Paying for the production out of his own pocket, Krueger sometimes recruited them to come record at an Oak Park studio, sometimes sent the material out for remote overdubs. But what he knew was he wanted the finished product to be professionally polished.

“I owed it to the songs,” he says. “I wanted to make a real record.”

That he did, twice, recognized by two of the top rock critics in the business, but just when he seemed set to take his music to the next level he suffered a foot infection last month, complicated by diabetes, which has landed him in a wheelchair.

“It’s not permanently — touch wood,” he says, cradling a Guild guitar he got from ‘60s Chicago folkie Dwain Story, who died last year. He has another round of surgery, he adds, “then hopefully I can start walking again and working and doing all that kind of stuff.”
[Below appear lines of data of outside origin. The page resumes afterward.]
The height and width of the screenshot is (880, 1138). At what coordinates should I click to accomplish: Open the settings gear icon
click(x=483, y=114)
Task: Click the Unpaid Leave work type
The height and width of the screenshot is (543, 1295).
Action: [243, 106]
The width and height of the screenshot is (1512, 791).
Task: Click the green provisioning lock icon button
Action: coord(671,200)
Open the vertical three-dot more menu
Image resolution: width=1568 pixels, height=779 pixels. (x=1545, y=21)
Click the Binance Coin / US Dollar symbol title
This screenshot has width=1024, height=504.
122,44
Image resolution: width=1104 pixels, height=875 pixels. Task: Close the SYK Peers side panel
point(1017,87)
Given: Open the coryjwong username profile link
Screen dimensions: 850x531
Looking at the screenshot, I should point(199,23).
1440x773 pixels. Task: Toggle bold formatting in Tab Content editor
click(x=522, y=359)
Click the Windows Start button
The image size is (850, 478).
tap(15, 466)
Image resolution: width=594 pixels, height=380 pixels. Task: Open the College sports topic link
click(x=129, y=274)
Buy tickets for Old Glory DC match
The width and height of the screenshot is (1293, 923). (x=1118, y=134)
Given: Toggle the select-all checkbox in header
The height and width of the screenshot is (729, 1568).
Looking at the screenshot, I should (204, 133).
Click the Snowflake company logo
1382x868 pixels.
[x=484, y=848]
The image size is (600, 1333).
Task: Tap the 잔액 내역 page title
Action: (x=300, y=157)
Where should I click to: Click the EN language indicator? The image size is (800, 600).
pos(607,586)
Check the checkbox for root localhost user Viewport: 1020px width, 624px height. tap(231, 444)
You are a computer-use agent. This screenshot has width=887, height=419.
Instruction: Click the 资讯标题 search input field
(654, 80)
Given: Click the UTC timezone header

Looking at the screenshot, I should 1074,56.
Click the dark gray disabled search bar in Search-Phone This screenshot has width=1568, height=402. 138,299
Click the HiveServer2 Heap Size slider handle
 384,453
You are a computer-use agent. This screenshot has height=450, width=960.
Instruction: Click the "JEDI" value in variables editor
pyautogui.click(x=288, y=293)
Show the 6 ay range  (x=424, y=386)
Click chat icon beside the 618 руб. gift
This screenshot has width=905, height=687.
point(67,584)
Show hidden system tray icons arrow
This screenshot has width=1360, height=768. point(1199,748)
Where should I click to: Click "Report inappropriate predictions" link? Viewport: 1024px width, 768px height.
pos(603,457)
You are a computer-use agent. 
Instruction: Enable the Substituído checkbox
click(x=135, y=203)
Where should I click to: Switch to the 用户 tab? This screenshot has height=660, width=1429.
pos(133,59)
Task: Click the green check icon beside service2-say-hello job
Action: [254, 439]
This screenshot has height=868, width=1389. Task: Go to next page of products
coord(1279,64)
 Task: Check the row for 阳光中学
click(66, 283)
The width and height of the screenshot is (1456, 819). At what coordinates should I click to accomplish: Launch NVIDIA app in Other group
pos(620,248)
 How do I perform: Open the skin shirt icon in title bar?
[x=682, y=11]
It’s derailed performing right when interest in his work is on the rise, but he’s hoping to get back onstage with fiddle player Scott Daniel as part of the regular Paper Machete “live magazine” at the Green Mill in Chicago later this month, then resume a third-Saturday-of-the-month residency with the Dysfunctionells at the Gallery Cabaret. A European tour is possible this summer, perhaps with the band — “It depends on the money,” Krueger says — but in any case it’s not going to be like a Rolling Stones tour.

“I don’t think I’m an overnight sensation or anything. It’s just I made these records now,” Krueger says. “It’s something I’ve wanted to do for a long, long time.

“I’m not a rock star,” he adds. “I’m just a songwriter.”